Dimer

Overview

The Dimer class is a core component of NET-Finder, responsible for performing transition state searches using the dimer method. This method is an efficient algorithm for finding saddle points on potential energy surfaces without requiring an initial guess for the transition state geometry.

Key Features

  • Implements the dimer method for transition state search

  • Supports various displacement methods for initial dimer orientation

  • Allows for customization of dimer parameters

  • Performs reaction path optimization from identified transition states

Basic Usage

Here’s a basic example of how to use the Dimer class:

from ase.io import read
from ase.calculators.emt import EMT
from net_finder.search import Dimer

# Load initial structure
atoms = read('initial_structure.vasp')

# Set up calculator
calc = EMT()

# Set up dimer parameters
dimer_params = {
    'displacement_method': 'gauss',
    'displacement_radius': 2.0,
    'dimer_separation': 0.01
}

# Create Dimer instance
dimer = Dimer(atoms, calc, output_dir='dimer_output', dimer_params=dimer_params)

# Run dimer method
reaction_path = dimer.run(fmax=0.05, steps=100)

Parameters

  • atoms (ase.Atoms): The initial atomic structure.

  • calc (ase.calculators.Calculator): The ASE calculator to use for energy and force calculations.

  • output_dir (str): Directory to store output files.

  • dimer_params (dict): Dictionary of dimer method parameters.

    • displacement_method (str): Method for initial displacement (‘gauss’, ‘random’, etc.).

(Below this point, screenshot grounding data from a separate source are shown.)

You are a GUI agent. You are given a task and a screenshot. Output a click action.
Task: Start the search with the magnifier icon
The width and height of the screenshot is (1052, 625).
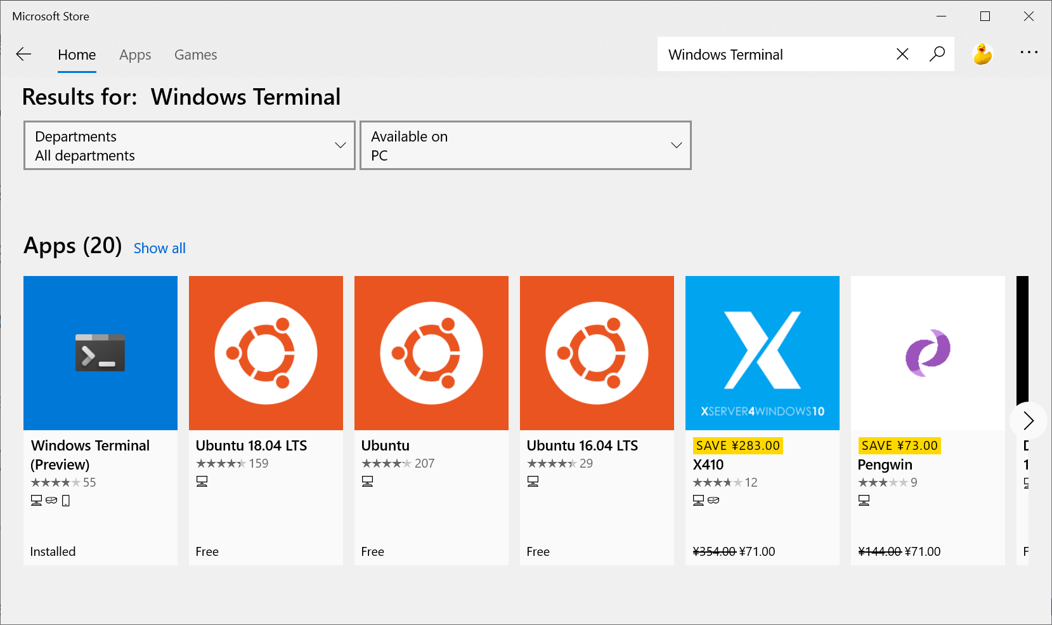tap(937, 54)
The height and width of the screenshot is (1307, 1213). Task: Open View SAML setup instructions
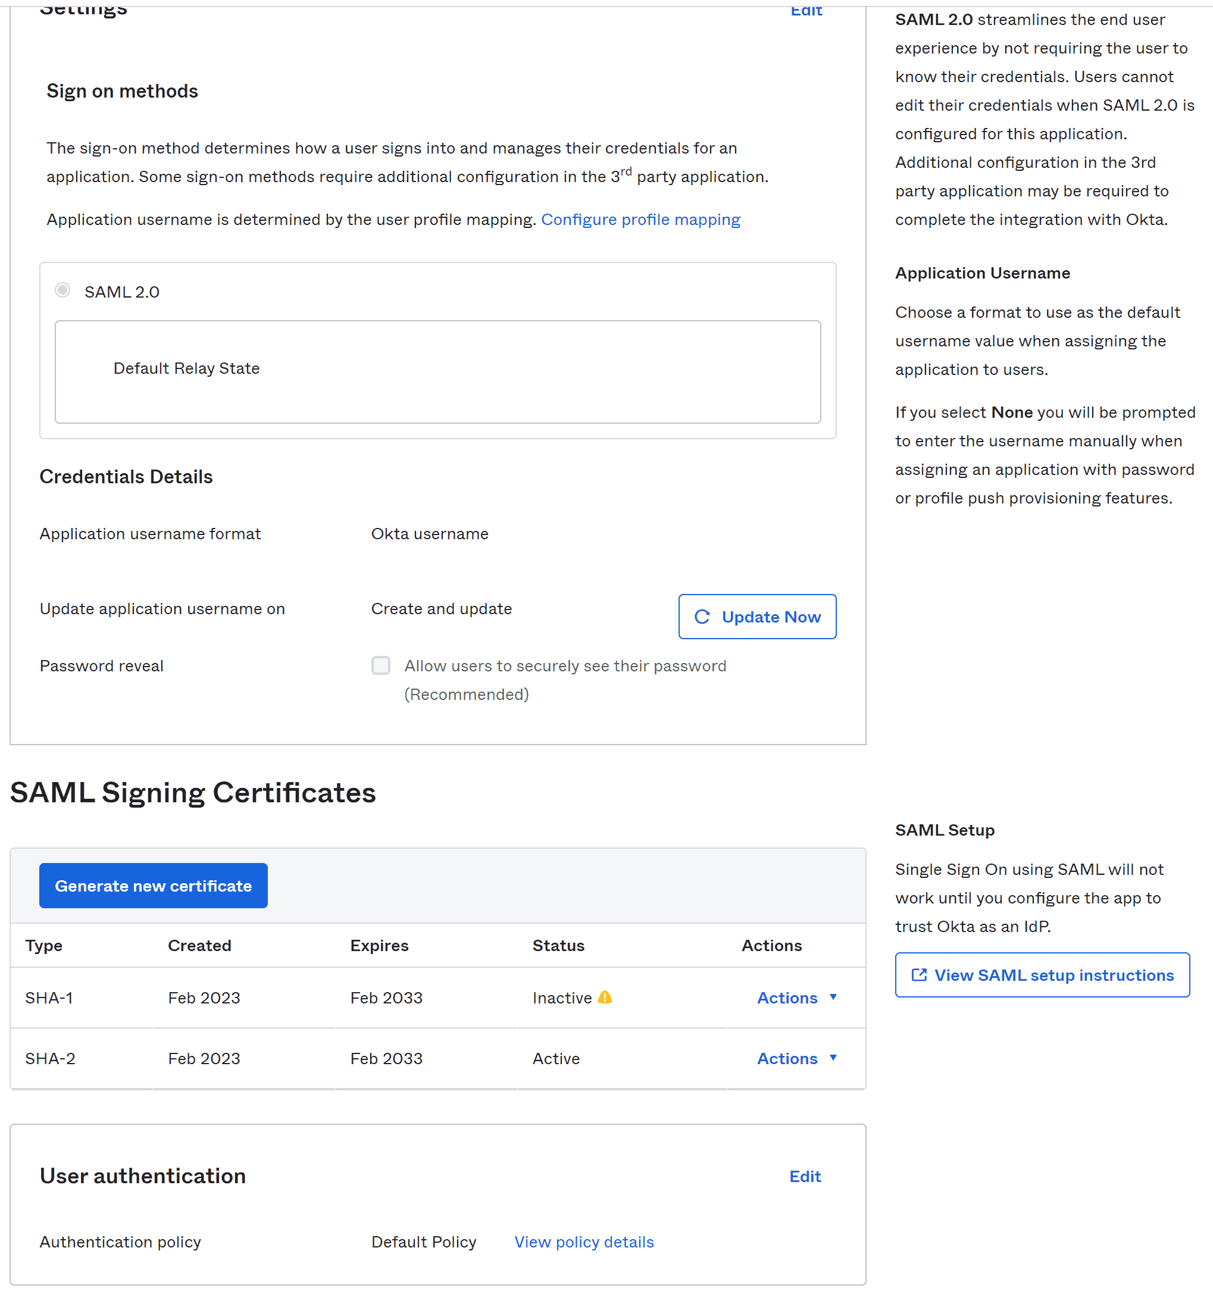click(x=1042, y=975)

    • displacement_radius (float): Radius for the initial displacement.

    • dimer_separation (float): Separation distance between dimer images.

    • fix_index (int, optional): Fix atoms with index less than this value.

Methods

This method performs the dimer search and returns a ReactionPath object.

Parameters:

  • fmax (float): Maximum force criterion for optimization.

  • steps (int): Maximum number of optimization steps.

Returns:

  • ReactionPath: Object containing the optimized reaction path.

Advanced Usage

For more advanced usage, you can customize the dimer parameters to suit your specific system:

dimer_params = {
    'displacement_method': 'random',
    'displacement_radius': 1.5,
    'dimer_separation': 0.005,
    'fix_index': 10  # Fix the first 10 atoms
}

dimer = Dimer(atoms, calc, output_dir='custom_dimer_output', dimer_params=dimer_params)

You can also access intermediate results and trajectories from the Dimer instance after running:

reaction_path = dimer.run(fmax=0.05, steps=100)

# Access transition state structure
ts_structure = reaction_path.transition_state

# Access reaction path energies
energies = reaction_path.energies

# Access full trajectory
trajectory = dimer.get_trajectory()

Notes

  • The dimer method can be sensitive to initial conditions. If you’re not finding the desired transition state, try adjusting the displacement_radius or using a different displacement_method.

  • For systems with rigid parts (e.g., a surface), use the fix_index parameter to keep part of the structure fixed during the search.

  • The run method can be computationally intensive for large systems or accurate calculators. Consider using parallel computing resources when available.